Getting Started with Training Steps#

This page walks through one supervised fine tuning (SFT) run on DGX Cloud Lepton using the tiny configuration. The tiny configuration lives in src/nemotron/steps/sft/automodel/config/tiny.yaml and is meant for short validation before you scale work. The goal is to validate end-to-end execution, NeMo Run, and your environment profile on real multi-node hardware.

Prerequisites#

  • You need access to DGX Cloud Lepton with GPU nodes. This path assumes two nodes with eight A100 80 GB GPUs per node, matching the run.env block in src/nemotron/steps/sft/automodel/config/tiny.yaml.

  • You set the following environment variables:

    • HF_TOKEN

    • WANDB_API_KEY

    • NVIDIA_API_KEY

  • You ran lep login after syncronizing dependencies and are logged into Lepton.

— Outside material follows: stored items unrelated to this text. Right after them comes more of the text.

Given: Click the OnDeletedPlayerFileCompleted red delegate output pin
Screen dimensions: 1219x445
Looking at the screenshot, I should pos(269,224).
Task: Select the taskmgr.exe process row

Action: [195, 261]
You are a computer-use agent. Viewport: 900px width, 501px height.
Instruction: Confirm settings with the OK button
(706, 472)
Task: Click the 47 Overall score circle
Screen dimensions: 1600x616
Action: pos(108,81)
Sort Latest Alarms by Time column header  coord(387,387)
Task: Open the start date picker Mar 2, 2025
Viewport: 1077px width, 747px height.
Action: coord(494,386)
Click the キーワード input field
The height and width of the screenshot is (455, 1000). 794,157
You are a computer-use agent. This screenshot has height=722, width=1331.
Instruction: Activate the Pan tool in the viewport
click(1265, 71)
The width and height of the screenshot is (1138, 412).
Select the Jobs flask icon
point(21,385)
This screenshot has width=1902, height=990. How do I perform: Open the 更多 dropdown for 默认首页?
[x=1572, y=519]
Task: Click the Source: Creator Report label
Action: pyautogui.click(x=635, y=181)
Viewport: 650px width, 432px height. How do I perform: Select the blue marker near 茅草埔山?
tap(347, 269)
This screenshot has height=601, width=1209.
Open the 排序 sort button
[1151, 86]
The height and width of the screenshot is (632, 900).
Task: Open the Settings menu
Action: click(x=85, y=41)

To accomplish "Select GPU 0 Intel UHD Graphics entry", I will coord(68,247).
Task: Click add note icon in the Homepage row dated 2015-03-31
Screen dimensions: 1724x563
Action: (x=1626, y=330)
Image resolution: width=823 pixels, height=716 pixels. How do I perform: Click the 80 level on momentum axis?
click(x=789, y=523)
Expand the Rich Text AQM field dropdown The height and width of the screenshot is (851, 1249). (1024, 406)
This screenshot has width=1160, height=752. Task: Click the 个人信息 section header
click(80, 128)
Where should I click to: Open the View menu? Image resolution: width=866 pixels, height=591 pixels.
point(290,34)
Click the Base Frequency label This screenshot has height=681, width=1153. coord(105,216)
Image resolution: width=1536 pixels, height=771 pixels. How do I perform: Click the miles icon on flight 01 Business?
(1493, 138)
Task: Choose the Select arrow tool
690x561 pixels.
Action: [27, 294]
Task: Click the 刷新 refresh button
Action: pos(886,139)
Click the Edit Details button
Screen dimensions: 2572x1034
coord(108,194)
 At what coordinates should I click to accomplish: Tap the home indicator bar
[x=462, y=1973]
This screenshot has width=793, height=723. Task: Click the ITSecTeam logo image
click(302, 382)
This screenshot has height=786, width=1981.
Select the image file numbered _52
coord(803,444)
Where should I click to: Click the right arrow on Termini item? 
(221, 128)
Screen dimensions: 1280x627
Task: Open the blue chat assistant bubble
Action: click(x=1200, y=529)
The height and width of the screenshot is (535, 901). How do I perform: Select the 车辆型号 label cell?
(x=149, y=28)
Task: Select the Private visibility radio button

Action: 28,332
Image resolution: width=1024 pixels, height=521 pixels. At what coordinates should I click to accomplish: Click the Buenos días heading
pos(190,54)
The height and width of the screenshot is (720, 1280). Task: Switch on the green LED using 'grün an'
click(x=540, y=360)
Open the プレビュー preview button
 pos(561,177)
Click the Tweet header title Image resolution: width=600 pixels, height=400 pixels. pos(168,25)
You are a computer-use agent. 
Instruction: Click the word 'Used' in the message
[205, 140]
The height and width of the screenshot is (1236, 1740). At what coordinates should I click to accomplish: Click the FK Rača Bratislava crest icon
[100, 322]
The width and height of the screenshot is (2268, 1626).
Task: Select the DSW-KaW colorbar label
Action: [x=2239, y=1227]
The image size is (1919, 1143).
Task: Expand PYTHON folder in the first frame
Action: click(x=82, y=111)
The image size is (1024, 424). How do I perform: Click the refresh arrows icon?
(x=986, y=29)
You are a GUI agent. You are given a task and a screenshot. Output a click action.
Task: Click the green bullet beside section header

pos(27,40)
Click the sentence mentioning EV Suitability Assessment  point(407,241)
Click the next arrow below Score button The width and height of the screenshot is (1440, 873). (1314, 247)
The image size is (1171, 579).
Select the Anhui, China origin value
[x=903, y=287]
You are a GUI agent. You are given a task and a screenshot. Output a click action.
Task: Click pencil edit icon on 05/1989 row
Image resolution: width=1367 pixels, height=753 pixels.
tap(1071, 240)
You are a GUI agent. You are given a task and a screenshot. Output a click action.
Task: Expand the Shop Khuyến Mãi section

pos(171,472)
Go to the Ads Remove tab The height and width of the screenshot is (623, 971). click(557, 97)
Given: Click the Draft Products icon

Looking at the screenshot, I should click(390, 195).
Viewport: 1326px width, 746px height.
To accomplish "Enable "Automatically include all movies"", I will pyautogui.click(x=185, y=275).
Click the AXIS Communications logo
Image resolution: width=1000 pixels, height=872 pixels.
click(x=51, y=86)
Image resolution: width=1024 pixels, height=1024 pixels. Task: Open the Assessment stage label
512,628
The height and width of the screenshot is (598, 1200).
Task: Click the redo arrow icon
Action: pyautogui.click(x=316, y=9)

The preceding list applies to the steps on this page. Refer to Limitations and Restrictions for information about supported environments.

Procedure#

  1. Clone the repository, if you haven’t already:

    $ git clone https://github.com/NVIDIA-NeMo/Nemotron && cd Nemotron
    
  2. Set the dependencies:

    $ uv sync
    
  3. Create an env.toml at the root of the repository like the following example:

    [lepton_base]
    executor = "lepton"
    container_image = "nvcr.io/nvidia/nemo:25.11.nemotron_3_nano"
    node_group = "<lepton-node-group>"
    nemo_run_dir = "/mnt/lustre-shared/<your-username>/experiments"
    remote_job_dir = "/mnt/lustre-shared/<your-username>/output/functional"
    workspace = "/mnt/lustre-shared"
    ray_version = "2.48.0"
    shared_memory_size = 65536
    pip_extras = ["typer", "rich", "pydantic-settings"]
    mounts = [
        { from = "node-nfs:<lepton-fileset-alias>", path = "<lepton-mount-source-path>", mount_path = "/mnt/lustre-shared" }
    ]
    env_vars = {
      HF_TOKEN = "${oc.env:HF_TOKEN,''}",
      HF_HOME = "/mnt/lustre-shared/hf",
      WANDB_API_KEY = "${oc.env:WANDB_API_KEY,''}",
      WANDB_PROJECT = "<project>",
      NVIDIA_API_KEY = "${oc.env:NVIDIA_API_KEY,''}",
      RAY_DEDUP_LOGS = "0",
      RAY_GRAFANA_IFRAME_HOST = ""
    }
    
    [lepton_sft_automodel]
    extends = "lepton_base"
    container_image = "nvcr.io/nvidia/nemo-automodel:26.04"
    resource_shape = "gpu.8xa100-80gb"
    nodes = 2
    pip_extras = ["typer", "rich", "pydantic-settings", "omegaconf"]
    
    Summary of the Config File

    The [lepton_base] table defines cluster fundamentals that every profile inherits: the executor, the base container image, the node group, shared-storage paths, the Ray runtime version, the shared-memory size, the Python package extras the Nemotron CLI needs, the cluster mount, and an env_vars block whose ${oc.env:VAR,''} entries pull credentials from your shell at submit time. The [lepton_sft_automodel] table extends the base and adds the AutoModel container image, the resource shape needed for full-parameter SFT, the node count, and the additional Python package extras the AutoModel runtime expects.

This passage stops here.